==== Text shown

The surface-active substance is especially selected from the group of the hydrocarbon sulphates or sulphonates, such as sodium dodecylsulphonate (SDS), the polyalkylene oxide-based dispersants, the water-dispersible pyrrolidones, or block copolymers which are surface-active in an aqueous medium.


In a preferred process, the aqueous dispersion is prepared in step a) by employing ultrasound.


The invention further provides for the use of the novel polyurethane composition for producing coatings in motor vehicle construction or for housings of electrical appliances.


In the context of the invention, carbon nanotubes are all single-wall or multiwall carbon nanotubes of the cylinder type, scroll type or with an onion-type structure. Preference is given to multiwall carbon nanotubes of the cylinder type, scroll type or mixtures thereof.


Particular preference is given to using carbon nanotubes with a ratio of length to external diameter of greater than 5, preferably greater than 100.


The carbon nanotubes are more preferably used in the form of agglomerates, in which case the agglomerates especially have a mean diameter in the range from 0.05 to 5 mm, preferably 0.1 to 2 mm and more preferably 0.2-1 mm.


The carbon nanotubes for use more preferably have essentially a mean diameter of 3 to 100 nm, preferably 5 to 80 nm and more preferably 6 to 60 nm.


In contrast to the known scroll-type CNTs mentioned at the outset, which have only one continuous or interrupted graphene layer, the applicant has also found CNT structures which consist of several graphene layers which are present combined to a stack and rolled up (multiscroll type). These carbon nanotubes and carbon nanotube agglomerates thereof are, for example, the subject of German patent application with official reference number 102007044031.8, which was yet to be published at the priority date of the present application. The contents thereof are hereby incorporated into the disclosure-content of this application with regard to the CNTs and production thereof. The behaviour of this CNT structure with respect to the simple scroll-type carbon nanotubes is comparable to that of the structure of multiwall cylindrical monocarbon nanotubes (cylindrical MWNTs) with respect to the structure of the single-wall cylindrical carbon nanotubes (cylindrical SWNTs).

========
==== Raw data

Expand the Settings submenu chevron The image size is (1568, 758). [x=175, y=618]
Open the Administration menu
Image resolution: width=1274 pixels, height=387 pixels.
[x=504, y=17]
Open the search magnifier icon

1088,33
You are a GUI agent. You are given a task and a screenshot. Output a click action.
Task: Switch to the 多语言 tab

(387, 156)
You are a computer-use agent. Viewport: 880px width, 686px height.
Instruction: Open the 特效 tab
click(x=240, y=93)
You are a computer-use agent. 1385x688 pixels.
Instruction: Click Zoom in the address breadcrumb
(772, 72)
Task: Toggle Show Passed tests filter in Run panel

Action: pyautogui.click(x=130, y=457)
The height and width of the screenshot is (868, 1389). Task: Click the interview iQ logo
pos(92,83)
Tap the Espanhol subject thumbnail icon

========

- **Instructions**
- a) In the carbon nanotube text, what is the most preferred range for the mean diameter of the nanotube agglomerates?
- b) Turn part of the records into a JSON list of strings, one string per line, leaving out blank lines. Begin at the line in the records that contains "Task: Toggle Show" and continue through the end of the records.

- **Exercise responses**
- a) 0.2-1 mm

- b)
[
  "Task: Toggle Show Passed tests filter in Run panel",
  "Action: pyautogui.click(x=130, y=457)",
  "The height and width of the screenshot is (868, 1389). Task: Click the interview iQ logo",
  "pos(92,83)",
  "Tap the Espanhol subject thumbnail icon"
]